◆ Exercise:
Can you pick up the art exhibition review below and carry it on from its final sentence, the quotation from Lee's catalog?

◆ Document text:

Artwork by Garrett Ball

The sixth floor is also home to Meaghan Elyse Lueck’s petalled, diaphanous bioplastic dome Cella (steel, silk, collected plastics, and algae bioplastics, 2023.) Teardrop-shaped steel frames, some covered loosely in silk, some plastic, cascade in arcs from a central point. You can walk underneath the dome, pull the handle in the center, and the frames lift, like Cella is inhaling. The details are equally enchanting: the flowers pressed in the bioplastics have retained some of their moisture, and dark, rich mold spores have grown, speckling the plastic. In one frame there is a lock of hair; elsewhere, a single shell sewn into the silk. 

Behind a wall was a geometric structure like an aerial greenhouse, a fractalized high-rise, stripped of its drywall, leaving only the wooden framing and delicate rebar behind. This was Sangmin Lee’s Nostalgia without memory (joint compound, white glue, printer paper inkjet transfer, watercolor, rebar tie-wire, glass, wood, brass, and a loofah, 2021-2023), a balanced form allowing light and space and growing things to pass through. 

From white drywall mud, as if the collapsed drywall had reformed into objects, Lee has made stars and petals, leaves and vessels. Plaster flowers on thin stems of rebar tie-wire pass through wood, or grow out of the gallery wall, or hang like a mobile garden from the frames above. In the structure’s inner sanctum, there’s even an elegant chandelier, and a spiny wire starburst. Two rosy styrofoam peaches are hung up, and one pink loofah. 

Lee is from my hometown, Toronto, Canada. His neighborhood was St. James Town, between Sherbourne and Parliament; a dense, ethnically rich high-rise community. As Lee writes in the catalog, “Somewhere between these concrete enclosures and lived space, between drywall and parquet floor tiles, are the stories of cultural survival that center my practice.”

◆ Extracted records:

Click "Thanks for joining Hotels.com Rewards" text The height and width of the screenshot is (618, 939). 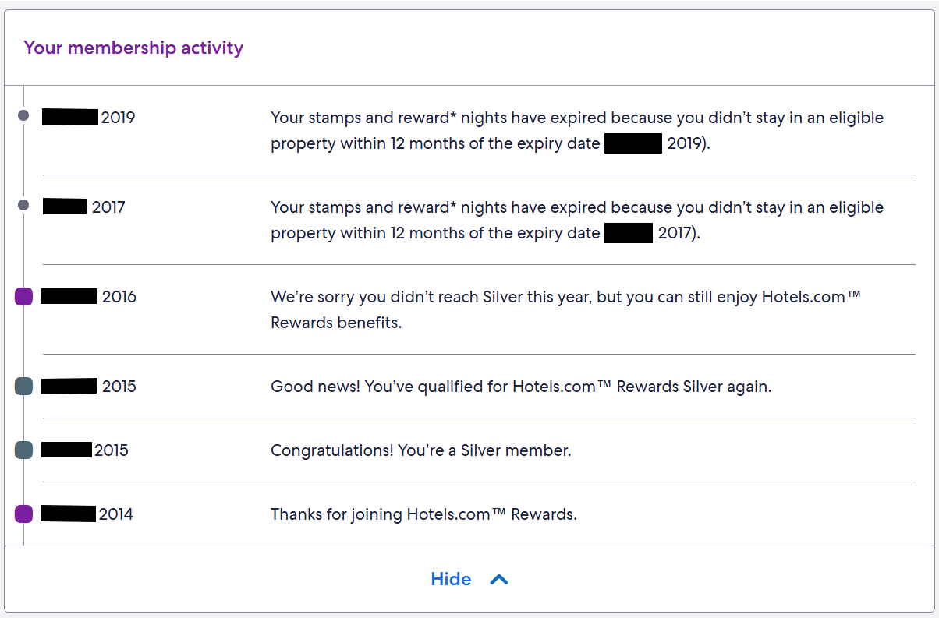(423, 514)
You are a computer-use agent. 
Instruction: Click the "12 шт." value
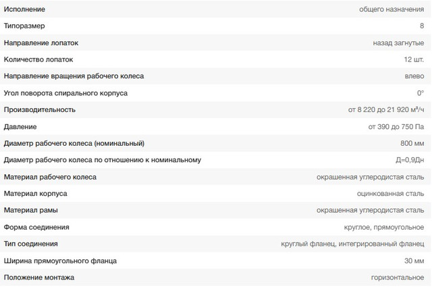(412, 59)
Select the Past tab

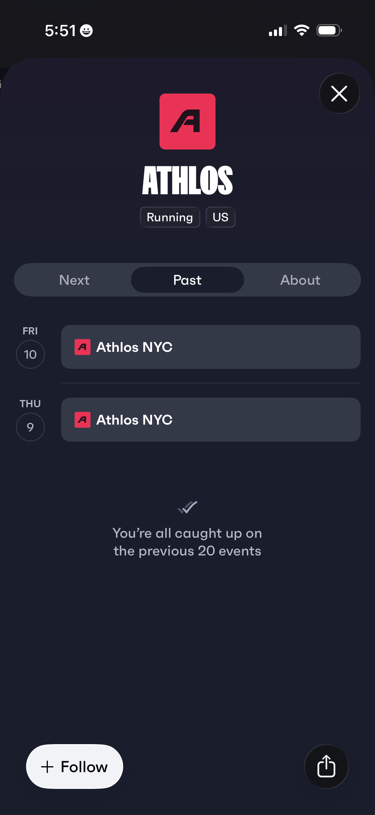(187, 280)
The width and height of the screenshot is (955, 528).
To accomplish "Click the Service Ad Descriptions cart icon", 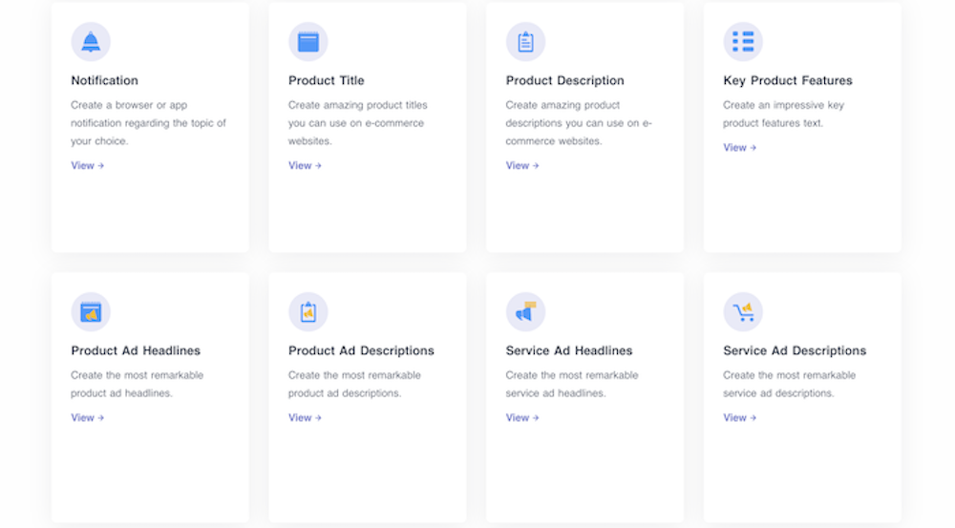I will click(x=743, y=312).
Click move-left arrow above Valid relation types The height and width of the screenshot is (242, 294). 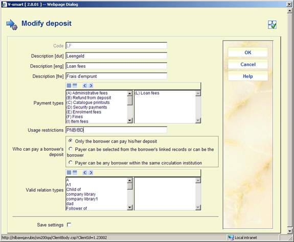[x=85, y=173]
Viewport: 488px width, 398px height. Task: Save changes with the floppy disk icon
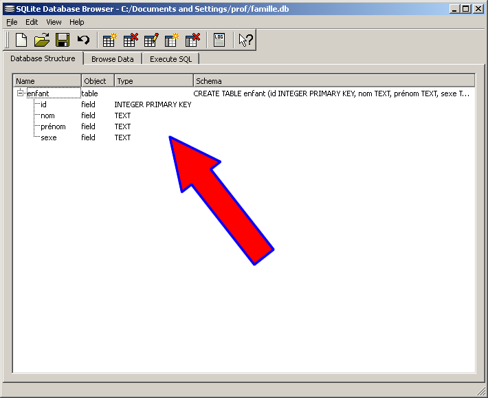pyautogui.click(x=63, y=40)
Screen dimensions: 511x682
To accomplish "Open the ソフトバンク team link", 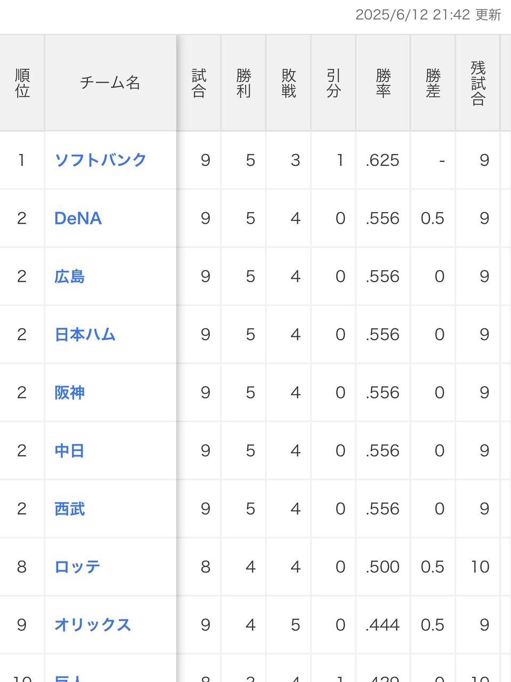I will pos(100,160).
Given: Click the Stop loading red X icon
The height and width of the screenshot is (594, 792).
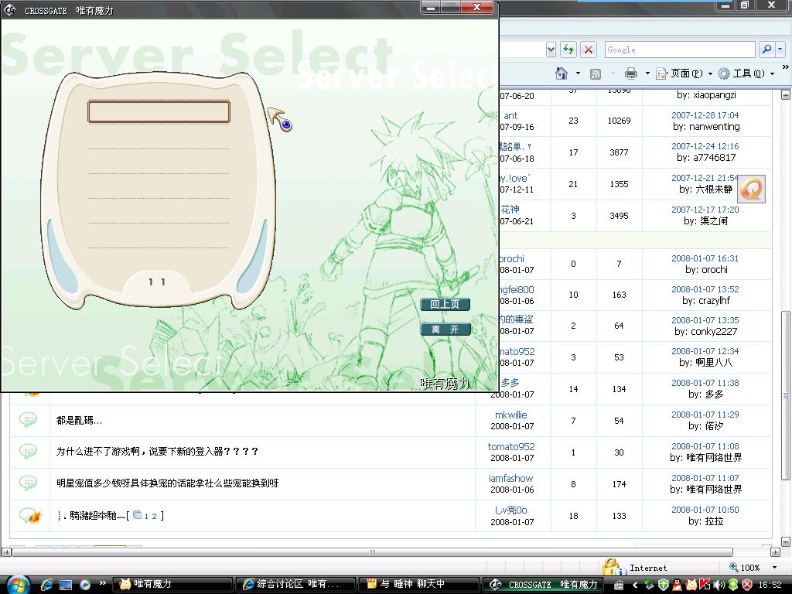Looking at the screenshot, I should coord(589,50).
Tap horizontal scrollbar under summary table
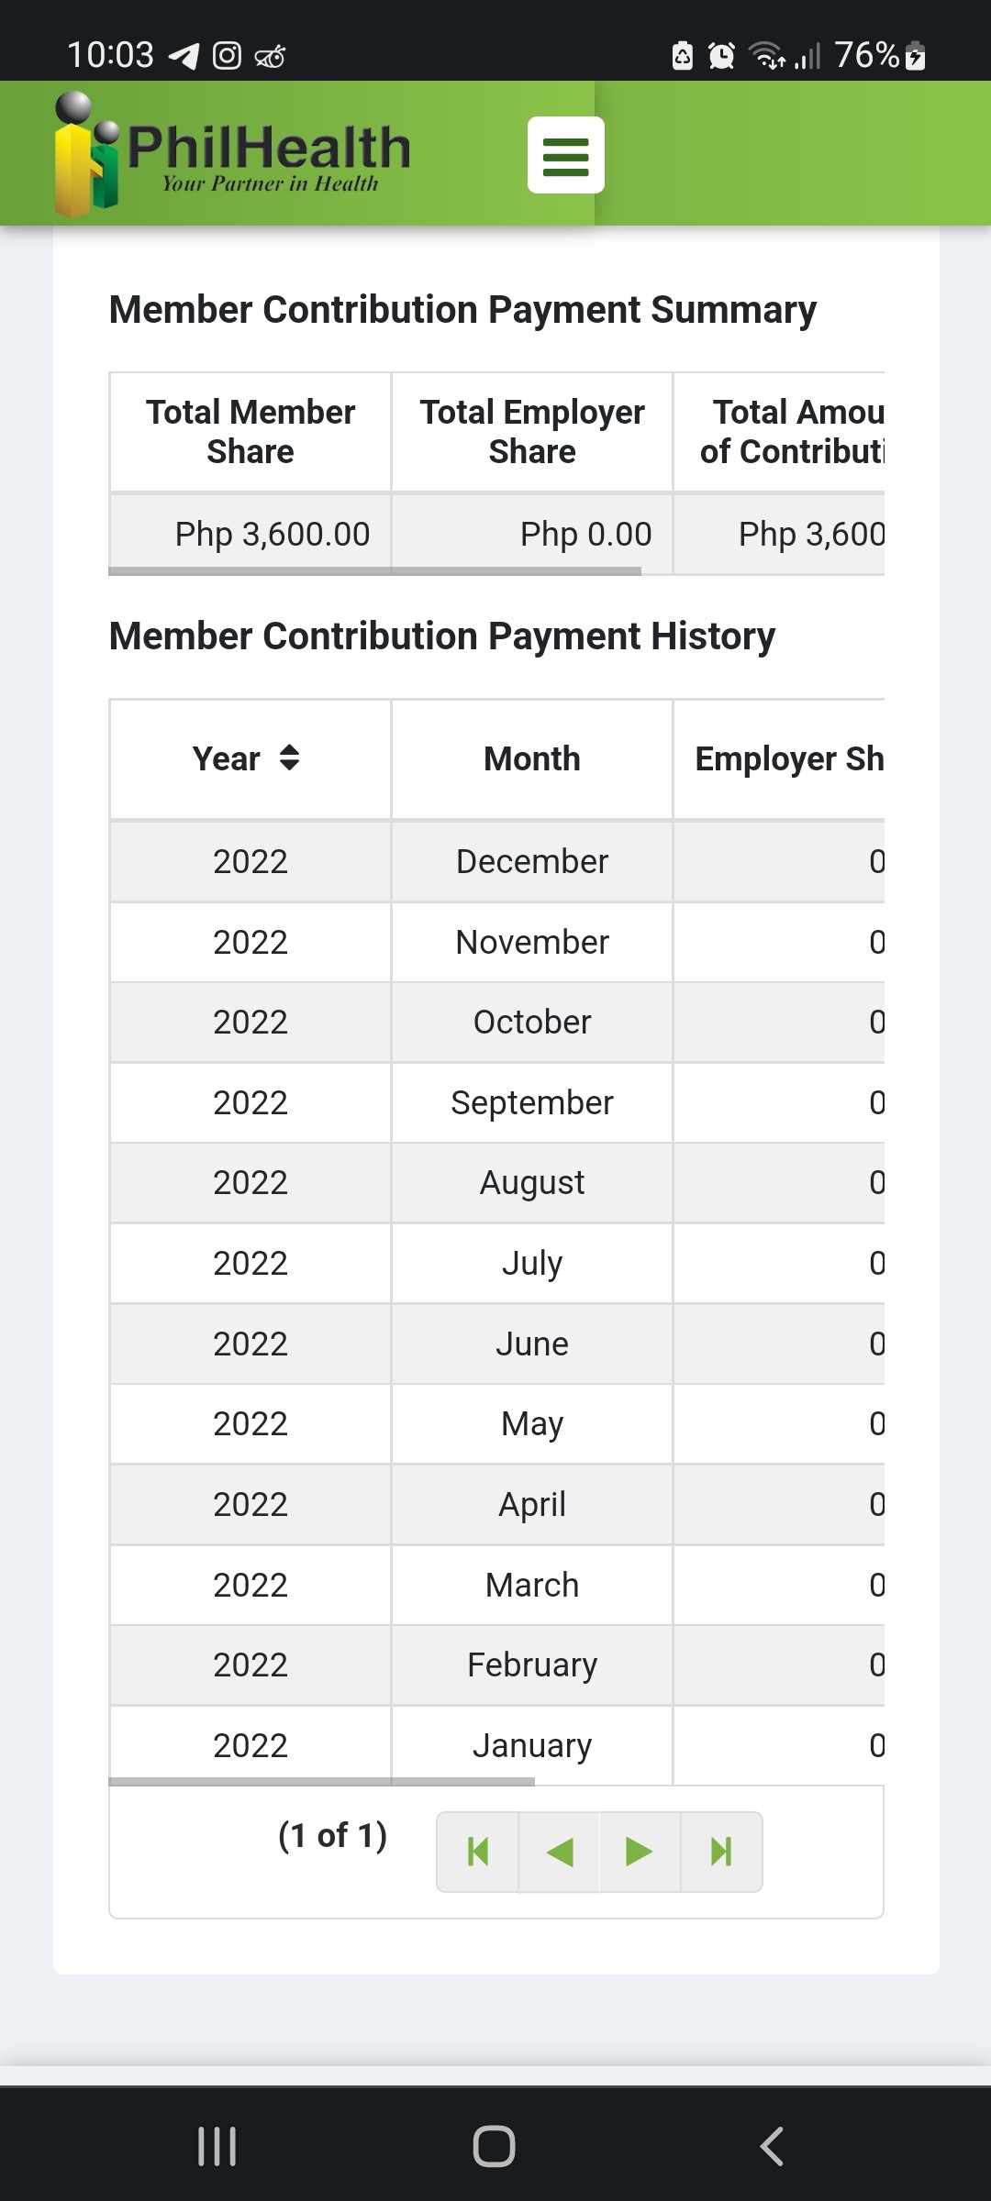Image resolution: width=991 pixels, height=2201 pixels. [374, 571]
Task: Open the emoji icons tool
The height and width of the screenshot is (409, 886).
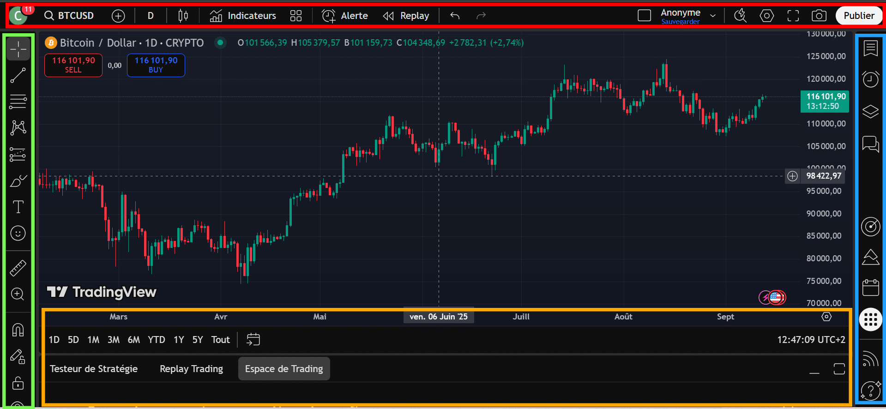Action: (x=18, y=234)
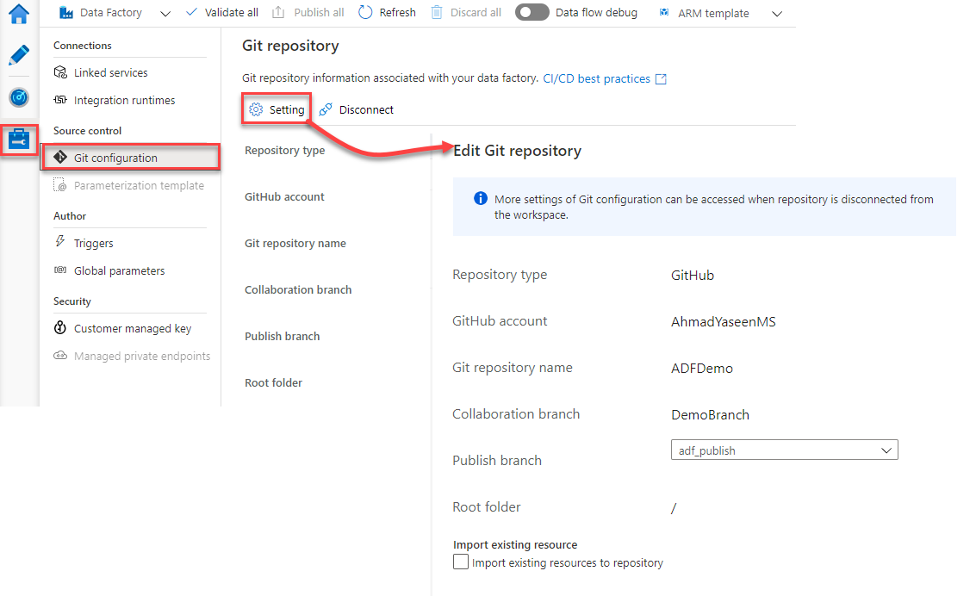Click the Disconnect plug icon

tap(326, 110)
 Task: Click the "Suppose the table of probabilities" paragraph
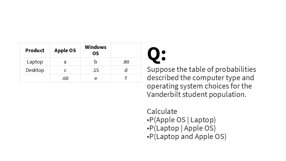click(201, 82)
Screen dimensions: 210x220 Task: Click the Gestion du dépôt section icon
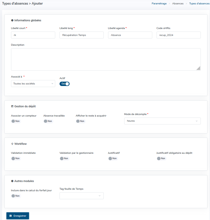(12, 106)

◆ Exercise answer:
His process is “to make borders into branches, once closed systems porous, overlapping—to create abundance with less, expanding possibilities, as non-linear, as pluralities, and even contradictions.” 

I was struck by how Lee’s work feels like it speaks to Cecilia Caldiera’s installation two floors above, in the detailed creation of new spatial vocabularies.

It was raining outside as I approached the south-facing windows of the eighth floor gallery, just in time to see a flash of lightning illuminate the kite and harp-like shapes of Caldiera’s We Have Been Here Before (steel, paper, ceramic, wood, plastic, and found objects, 2023.)

I had visited Caldiera’s studio during the Visual Arts Open Studios night back in November. Her space then was filled with forms that look like they could have taken flight at any moment. Translucent panels in welded wire frames looked like wings of mechanical insects or early aircraft; wings, antennae, fuselages. 

She used hand painting techniques to print found objects onto mulberry paper treated with encaustic medium. “I weld these frames,” she explained, “which started as a way to get the paper off the wall, to get the light behind it, but now they’re becoming a more structural part of the work.”

Her prints reminded me equally of cave paintings and blueprints: shapely, multiplicitous schematics for a sleek animal or machine, with a tail, with wings, some future thing to ride water or sky. Now it seems she has built the machines promised in those schematics; the flying creatures have come to life.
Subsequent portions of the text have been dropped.